What Pressure Reveals
Two years ago—though it feels both distant and immediate—I was home with a one-month-old daughter when a gallery asked if I could prepare three finished sculptures by May.
For many artists, that might sound manageable. For me, it was daunting.
I am not a production artist. I don’t replicate forms endlessly or work half-consciously while something hums in the background. Each piece takes time—sometimes painful time. Ideas arrive slowly, shaped by contemplation, doubt, and the need for each work to be distinct from the last. Nothing happens overnight, and when it does happen quickly, it usually hurts.
Still, I agreed.
At the time, I was working ten-hour shifts, often driving coworkers home afterward. Some nights I’d run a short loop just to clear my head, then head straight into the basement, pulling on overalls and carving until exhaustion made it unsafe to continue. This was during a two-week rotation, which meant working Saturdays as well. Sleep became a deficit. If eight hours was the goal, I was living on four to six—sometimes less.
And yet, the work I produced during that period remains among my strongest.
The Role of Pressure
Looking back, I understand why. The request from a reputable gallery, combined with the responsibility of providing for a newborn, created a pressure I couldn’t escape. Survival became motivation. The desire to be better than yesterday wasn’t philosophical—it was necessary.

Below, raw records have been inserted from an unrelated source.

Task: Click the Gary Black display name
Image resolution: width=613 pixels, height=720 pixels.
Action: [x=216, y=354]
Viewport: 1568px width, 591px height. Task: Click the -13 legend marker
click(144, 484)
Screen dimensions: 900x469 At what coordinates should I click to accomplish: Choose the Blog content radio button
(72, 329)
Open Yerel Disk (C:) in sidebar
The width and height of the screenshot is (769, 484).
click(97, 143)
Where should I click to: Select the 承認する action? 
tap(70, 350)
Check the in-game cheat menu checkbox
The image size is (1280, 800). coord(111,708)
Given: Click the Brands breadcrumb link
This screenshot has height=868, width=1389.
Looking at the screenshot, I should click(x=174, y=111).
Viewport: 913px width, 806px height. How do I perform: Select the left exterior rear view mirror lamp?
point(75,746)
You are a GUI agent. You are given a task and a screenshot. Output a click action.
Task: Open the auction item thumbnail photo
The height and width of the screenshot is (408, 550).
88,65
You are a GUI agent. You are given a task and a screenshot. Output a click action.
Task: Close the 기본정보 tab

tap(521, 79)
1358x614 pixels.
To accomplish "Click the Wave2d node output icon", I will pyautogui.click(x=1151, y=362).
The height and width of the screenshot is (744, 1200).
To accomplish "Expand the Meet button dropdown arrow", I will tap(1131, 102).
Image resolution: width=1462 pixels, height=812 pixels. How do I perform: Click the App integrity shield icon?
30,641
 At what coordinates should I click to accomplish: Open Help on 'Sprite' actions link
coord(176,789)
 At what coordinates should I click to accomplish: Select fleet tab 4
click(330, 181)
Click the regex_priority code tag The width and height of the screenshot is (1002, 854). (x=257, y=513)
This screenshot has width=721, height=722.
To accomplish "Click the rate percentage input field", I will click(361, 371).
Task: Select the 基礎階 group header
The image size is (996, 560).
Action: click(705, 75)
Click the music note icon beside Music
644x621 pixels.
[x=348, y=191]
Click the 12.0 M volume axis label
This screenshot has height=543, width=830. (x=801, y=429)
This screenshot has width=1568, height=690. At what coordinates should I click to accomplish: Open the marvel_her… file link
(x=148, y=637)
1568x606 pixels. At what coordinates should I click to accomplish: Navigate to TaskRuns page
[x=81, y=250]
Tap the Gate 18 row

That kind of pressure strips away excess. It forces clarity. It reveals what matters.
I was reminded of this recently in an entirely different context.
A Night in the Storm
After a family gathering nearly an hour and a half away, I began driving home through worsening snow squalls. Visibility dropped to nothing, then cleared just long enough to reveal another drift ahead. The road became a tunnel of white noise and instinct.
I had good tires. A solid vehicle. Music loud enough to keep me alert. There was a strange focus that set in—the kind that appears when there’s only one job: get through.
Near home, I realized I’d made a selfish mistake. My brother was still stranded nearly an hour back, stuck in the middle of nowhere as conditions worsened. Without much hesitation, I turned around.
What followed was hours of frozen wind, soaked clothing, cars abandoned in ditches, pulling strangers free, getting stuck myself, then helping coordinate a long, roundabout rescue. At one point, I rolled into a gas station with the gauge reading negative distance—somehow still moving, rationed by the hybrid system just long enough to survive the last stretch.
I was wired. Focused. All or nothing.
My sister-in-law later told me she didn’t recognize my voice when I spoke to her. That survival self had taken over.
Why This Matters to Art
As viewers, it’s easy to miss what goes into a finished work. The sweat. The exhaustion. The moments where failure feels imminent.
Van Gogh is an obvious example—not because of his suffering alone, but because his work holds both torment and grace at once. We feel it. His paintings carry the tension between despair and reverence for life, fused into something enduring.
I believe that kind of intensity—whether born of necessity, responsibility, or sheer will—brings us closer to our core selves. When an artist works from that place, something transfers through the medium. Not consciously. Not deliberately. But unmistakably.
What Endures
Sometimes, it’s the need to overcome—regardless of circumstance—that deepens the value of the work. Not because suffering is noble, but because pressure reveals truth. It strips away pretension and leaves only what’s essential.
When that drive finds its way into the work, it gives the piece a pulse. A weight. A presence.
And perhaps that’s what we respond to most—not perfection, but the quiet evidence that someone pushed through something real to bring it into being.